Dr. Randy Weinstein, Chair of the Department of Chemical Engineering, and graduate student Adam Hoffman ChE '09

Villanova University is getting more mileage out of its cooking oil, thanks to the efforts of a group of senior and graduate Chemical Engineering students. Under the advisement of Dr. Kenneth Muske, the Mr. and Mrs. Robert F. Moritz Sr. Chair in Systems Engineering and Professor of Chemical Engineering, the students have designed and built a production facility for converting the waste cooking oil from Dining Services into biodiesel fuel, which is now powering diesel-run lawn mowers on campus. This initiative, which began as a senior design project last year by Adam Hoffman and Justin Yeash ChE '09, is another example of how engineering students continue to promote sustainable practices through their research.

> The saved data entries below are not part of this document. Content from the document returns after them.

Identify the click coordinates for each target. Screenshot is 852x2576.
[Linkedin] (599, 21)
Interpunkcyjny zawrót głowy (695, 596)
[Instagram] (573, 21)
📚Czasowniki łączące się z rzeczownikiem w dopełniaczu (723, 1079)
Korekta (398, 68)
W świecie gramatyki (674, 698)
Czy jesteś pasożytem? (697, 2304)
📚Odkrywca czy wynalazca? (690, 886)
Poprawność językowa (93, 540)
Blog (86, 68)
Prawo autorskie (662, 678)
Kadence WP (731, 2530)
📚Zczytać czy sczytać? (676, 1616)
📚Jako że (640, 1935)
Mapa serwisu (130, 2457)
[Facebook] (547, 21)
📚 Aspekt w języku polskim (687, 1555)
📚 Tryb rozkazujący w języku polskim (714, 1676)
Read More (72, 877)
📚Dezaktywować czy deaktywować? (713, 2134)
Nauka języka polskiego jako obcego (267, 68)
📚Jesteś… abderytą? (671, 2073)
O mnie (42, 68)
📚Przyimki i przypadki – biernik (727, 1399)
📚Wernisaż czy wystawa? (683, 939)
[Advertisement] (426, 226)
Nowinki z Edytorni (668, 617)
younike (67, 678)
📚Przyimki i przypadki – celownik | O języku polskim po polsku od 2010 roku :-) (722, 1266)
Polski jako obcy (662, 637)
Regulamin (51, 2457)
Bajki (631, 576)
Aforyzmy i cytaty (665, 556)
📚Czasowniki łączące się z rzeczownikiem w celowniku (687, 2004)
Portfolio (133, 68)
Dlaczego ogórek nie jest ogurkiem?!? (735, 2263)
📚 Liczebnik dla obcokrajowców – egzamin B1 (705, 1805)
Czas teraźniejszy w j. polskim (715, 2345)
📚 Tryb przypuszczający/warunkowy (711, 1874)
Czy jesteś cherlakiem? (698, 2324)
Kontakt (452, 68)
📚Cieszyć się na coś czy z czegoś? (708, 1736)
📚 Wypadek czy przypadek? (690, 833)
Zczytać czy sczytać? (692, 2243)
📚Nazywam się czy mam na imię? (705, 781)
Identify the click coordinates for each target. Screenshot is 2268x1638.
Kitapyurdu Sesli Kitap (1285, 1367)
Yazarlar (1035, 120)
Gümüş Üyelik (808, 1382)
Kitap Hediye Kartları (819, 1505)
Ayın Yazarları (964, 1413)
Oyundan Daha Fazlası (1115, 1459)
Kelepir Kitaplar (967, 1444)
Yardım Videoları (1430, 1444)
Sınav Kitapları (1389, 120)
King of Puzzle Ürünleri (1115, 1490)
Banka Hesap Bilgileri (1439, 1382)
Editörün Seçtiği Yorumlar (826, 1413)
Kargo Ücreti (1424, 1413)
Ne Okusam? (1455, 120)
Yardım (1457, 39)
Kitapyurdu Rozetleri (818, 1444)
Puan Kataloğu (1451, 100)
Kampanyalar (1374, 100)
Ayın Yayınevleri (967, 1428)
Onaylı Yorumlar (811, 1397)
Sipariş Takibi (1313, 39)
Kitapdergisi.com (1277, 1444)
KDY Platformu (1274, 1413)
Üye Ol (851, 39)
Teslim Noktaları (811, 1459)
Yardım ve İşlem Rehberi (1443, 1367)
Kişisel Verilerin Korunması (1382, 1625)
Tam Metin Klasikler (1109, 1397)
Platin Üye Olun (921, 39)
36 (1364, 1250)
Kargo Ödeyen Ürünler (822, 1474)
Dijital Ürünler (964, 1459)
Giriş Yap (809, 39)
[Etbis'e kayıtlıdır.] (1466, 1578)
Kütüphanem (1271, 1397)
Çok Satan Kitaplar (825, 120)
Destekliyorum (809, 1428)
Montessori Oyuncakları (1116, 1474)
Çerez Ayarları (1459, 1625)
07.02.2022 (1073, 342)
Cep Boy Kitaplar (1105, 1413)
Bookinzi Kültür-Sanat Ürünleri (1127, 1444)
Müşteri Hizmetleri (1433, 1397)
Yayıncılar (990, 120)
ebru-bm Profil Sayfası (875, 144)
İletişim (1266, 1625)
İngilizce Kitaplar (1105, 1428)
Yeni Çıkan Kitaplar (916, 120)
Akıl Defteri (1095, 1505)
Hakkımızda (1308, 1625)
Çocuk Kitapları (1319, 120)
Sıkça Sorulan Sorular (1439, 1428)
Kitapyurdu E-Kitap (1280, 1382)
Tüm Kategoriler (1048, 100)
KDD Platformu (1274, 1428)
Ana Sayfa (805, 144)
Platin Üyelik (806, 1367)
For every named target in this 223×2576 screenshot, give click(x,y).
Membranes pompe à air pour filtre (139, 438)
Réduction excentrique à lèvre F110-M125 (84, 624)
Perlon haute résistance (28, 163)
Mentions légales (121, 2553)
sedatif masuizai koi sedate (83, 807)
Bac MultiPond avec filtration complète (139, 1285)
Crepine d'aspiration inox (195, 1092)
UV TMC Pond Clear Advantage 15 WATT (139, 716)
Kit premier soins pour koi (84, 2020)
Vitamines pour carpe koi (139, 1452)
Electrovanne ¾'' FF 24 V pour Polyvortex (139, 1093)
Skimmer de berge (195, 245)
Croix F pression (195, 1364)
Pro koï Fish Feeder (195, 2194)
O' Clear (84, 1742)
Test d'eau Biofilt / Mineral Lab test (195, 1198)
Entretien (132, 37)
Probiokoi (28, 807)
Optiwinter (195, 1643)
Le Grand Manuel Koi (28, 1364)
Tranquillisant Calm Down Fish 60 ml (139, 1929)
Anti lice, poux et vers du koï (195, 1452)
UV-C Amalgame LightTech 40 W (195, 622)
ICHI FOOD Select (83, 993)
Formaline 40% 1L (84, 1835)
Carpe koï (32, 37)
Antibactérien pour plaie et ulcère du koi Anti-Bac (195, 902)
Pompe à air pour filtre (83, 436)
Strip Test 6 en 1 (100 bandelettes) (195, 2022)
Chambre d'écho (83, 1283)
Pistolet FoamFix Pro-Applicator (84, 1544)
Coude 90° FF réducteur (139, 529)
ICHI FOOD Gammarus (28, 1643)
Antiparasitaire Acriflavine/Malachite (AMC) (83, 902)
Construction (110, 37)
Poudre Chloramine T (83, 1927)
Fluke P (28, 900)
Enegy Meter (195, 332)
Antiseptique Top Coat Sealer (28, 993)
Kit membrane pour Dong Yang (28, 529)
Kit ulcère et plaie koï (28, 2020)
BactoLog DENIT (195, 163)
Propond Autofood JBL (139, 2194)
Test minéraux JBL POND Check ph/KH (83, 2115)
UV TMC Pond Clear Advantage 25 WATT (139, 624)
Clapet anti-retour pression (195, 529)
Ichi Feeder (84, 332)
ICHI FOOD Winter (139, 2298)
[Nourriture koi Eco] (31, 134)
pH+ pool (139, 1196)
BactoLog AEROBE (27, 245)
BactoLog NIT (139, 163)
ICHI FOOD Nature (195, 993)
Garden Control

According to Dr. Randy Weinstein, Professor and Chair of the Department of Chemical Engineering, the students took responsibility for every phase of the project and completed all the work on campus. They determined how much waste oil is produced on campus, how much diesel fuel the Facilities Management Office uses, and which vehicles would be available for biodiesel fueling. After researching economic and safety factors, students designed a production facility around the size of the problem.

Housed in the Unit Operations Laboratory in the Chemical Engineering Building, the facility is close to reaching full production and is expected to yield 50 gallons of biodiesel fuel every two weeks. The next phase of the project is to provide fuel for other diesel vehicles on campus. The University also has received a permit from the state that will make the fuel available for vehicles that use public roads.

It is the goal of the Chemical Engineering Department not only to continue production but also to use the facility for undergraduate education and for new research. “In addition to incorporating the facility into one of the teaching labs and possibly a freshman engineering course, we would like to investigate other bio wastes that can be converted into some useful form,” Dr. Weinstein said.